Die Zeitreise der Banken

Bankenchefs geben sich neuerdings zurückhaltend. Keiner wagt konkret zu sagen, was die Zukunft bringt. Wer weiß schon, wie stark die Inflation in 10 Jahren sein wird, welche Staaten erfolgreich ihre Reformen umsetzen und ob der Euro die Schuldenkrise in Europa überlebt. Wenn überhaupt, versuchen sich die Spitzen der Branche in Durchhalteparolen und Zweckoptimismus.

dapd
Charles Dallara, Leiter der mächtigen Bankenlobby Insitute of International Finance, sieht schon die nächste Krise nahen.

Umso mehr lässt es aufhorchen, wenn ausgerechnet Charles Dallara, Leiter der mächtigen Bankenlobby Insitute of International Finance (IIF), einen sehr kritischen Blick in die Zukunft wagt und schon die nächste Krise nahen sieht. Obwohl sich das makroökonomische Umfeld in den vergangenen Monaten global stabilisiert hat, zeichnen sich laut Dallara neue Risiken ab. Vor allem die Niedrigzinspolitik der US-Notenbank bereitet ihm Sorgen. Ein Richtungswechsel, also höhere Zinsen, könnte die Investoren unvorbereitet treffen, das berge die Gefahr von neuen Verwerfungen an den Finanzmärkten, warnt Dallara.

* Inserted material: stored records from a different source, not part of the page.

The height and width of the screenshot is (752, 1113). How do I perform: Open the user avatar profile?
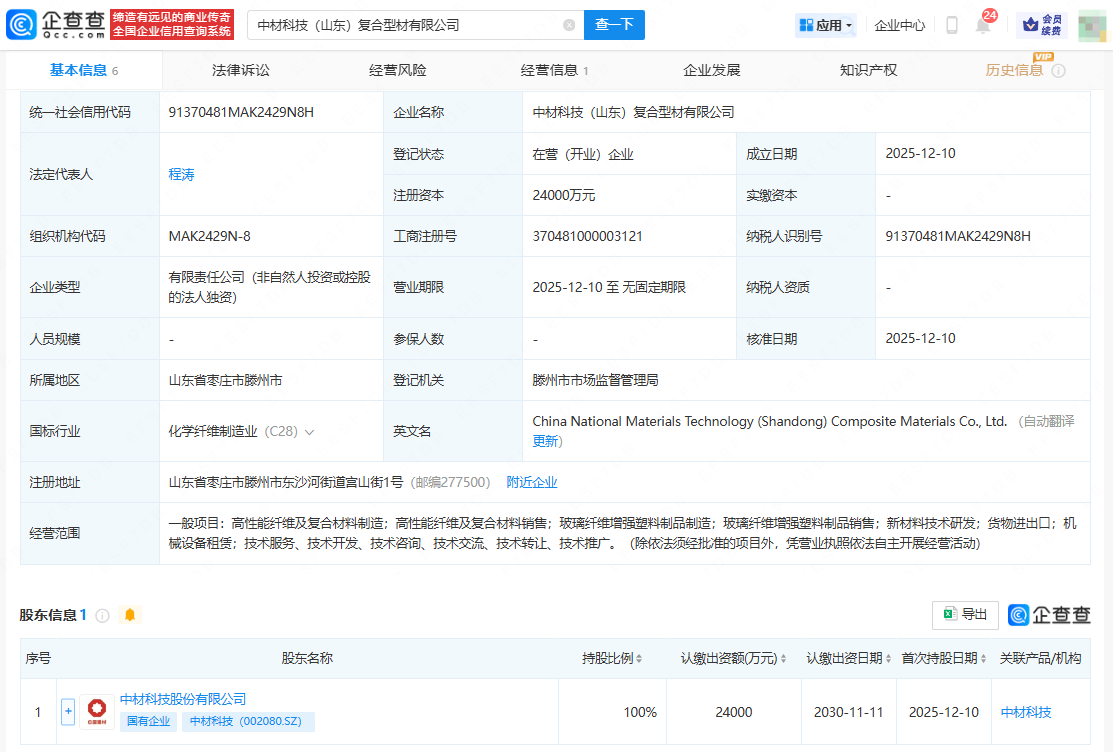[x=1092, y=25]
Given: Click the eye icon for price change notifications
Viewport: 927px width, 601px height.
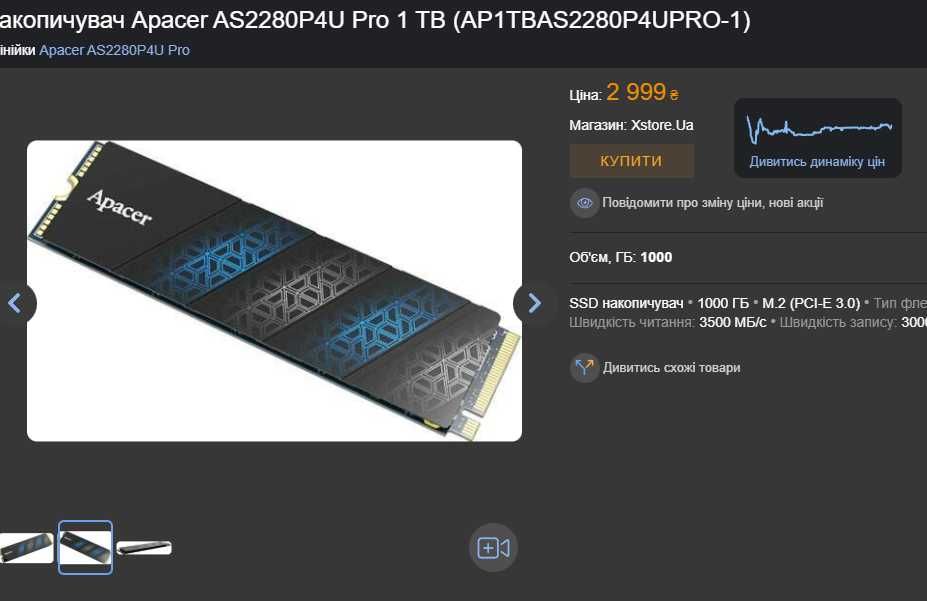Looking at the screenshot, I should pyautogui.click(x=585, y=203).
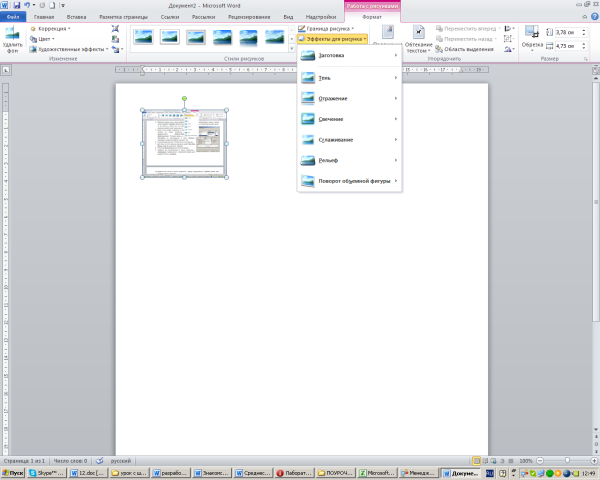Click the Crop (Обрезка) tool icon
Viewport: 600px width, 480px height.
(x=533, y=38)
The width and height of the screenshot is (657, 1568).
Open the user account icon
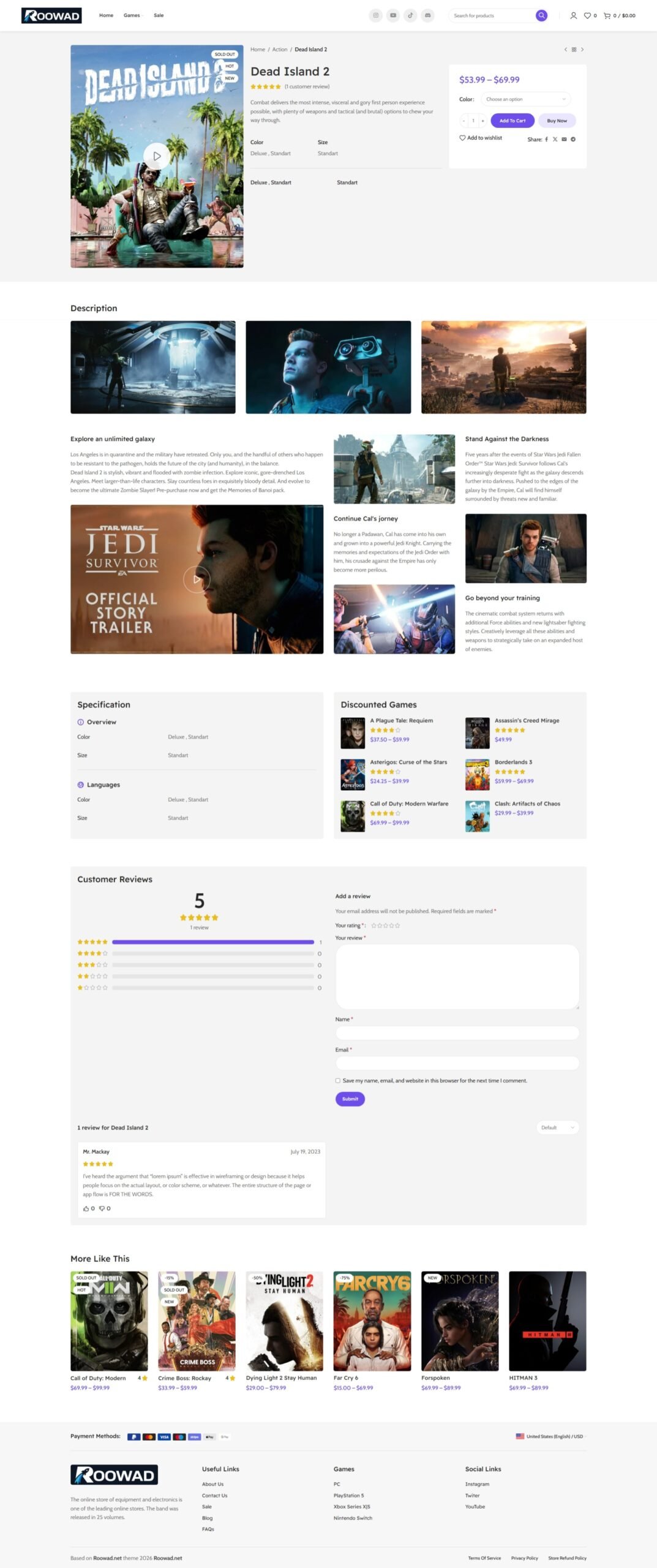coord(573,16)
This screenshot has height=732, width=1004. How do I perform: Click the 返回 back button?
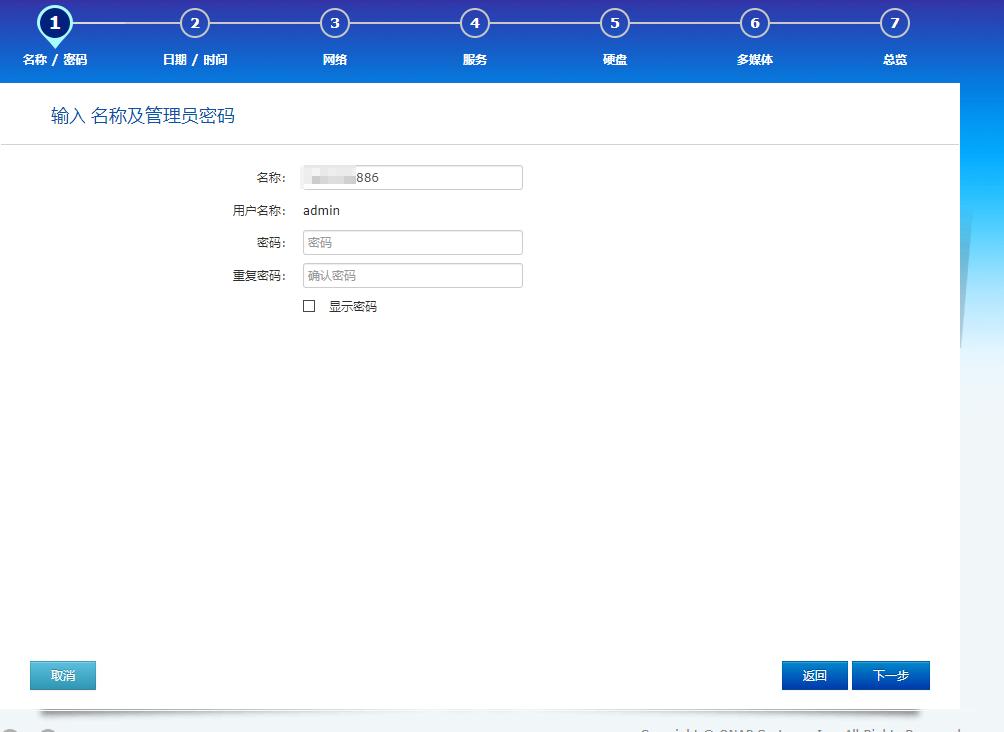pyautogui.click(x=814, y=675)
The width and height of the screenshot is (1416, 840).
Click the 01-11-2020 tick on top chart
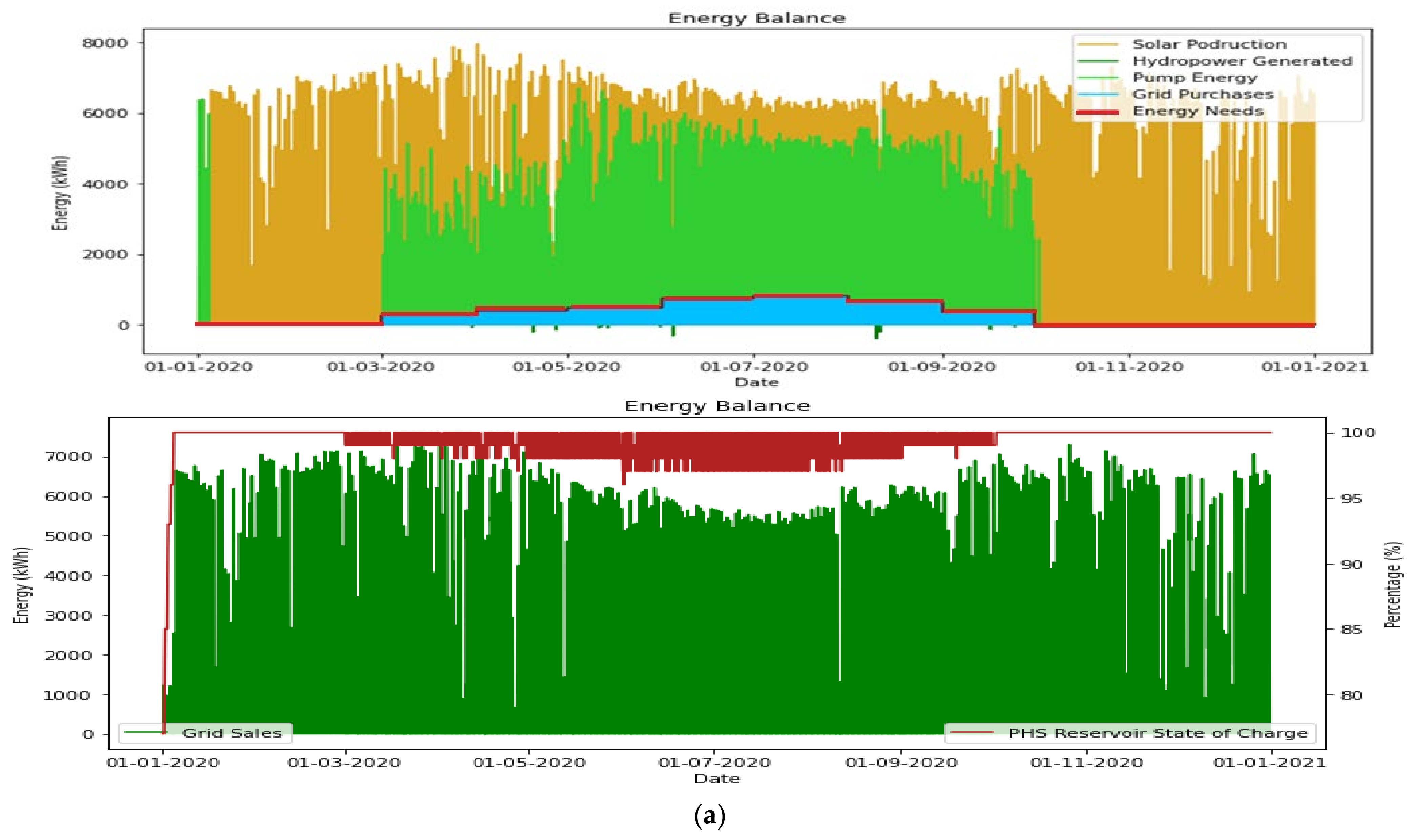click(1129, 367)
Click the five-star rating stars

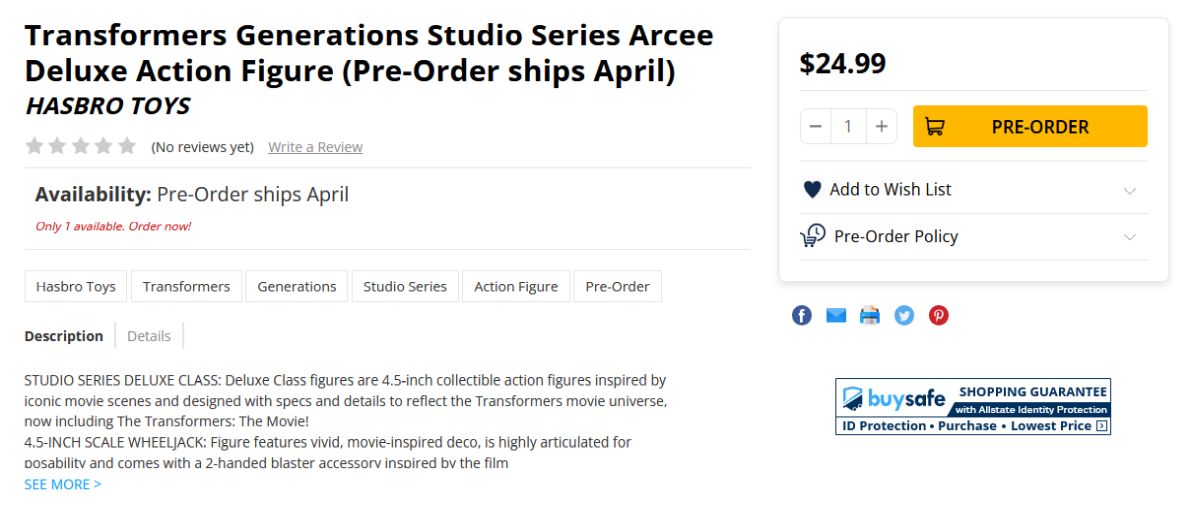click(x=80, y=146)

Mit seiner kritischen Prognose steht Dallara nicht alleine da. Die Strategen der Unternehmensberatung Oliver Wyman zeichnen in einer Studie aus dem Jahr 2011 eine eher beunruhigende Zeitreise in das Jahr 2015. Sie beginnt mit dem fiktiven Scheitern der weltweit ältesten Bank und erklärt im Rückblick auf die Jahre 2011 bis 2015, was alles schief gelaufen ist.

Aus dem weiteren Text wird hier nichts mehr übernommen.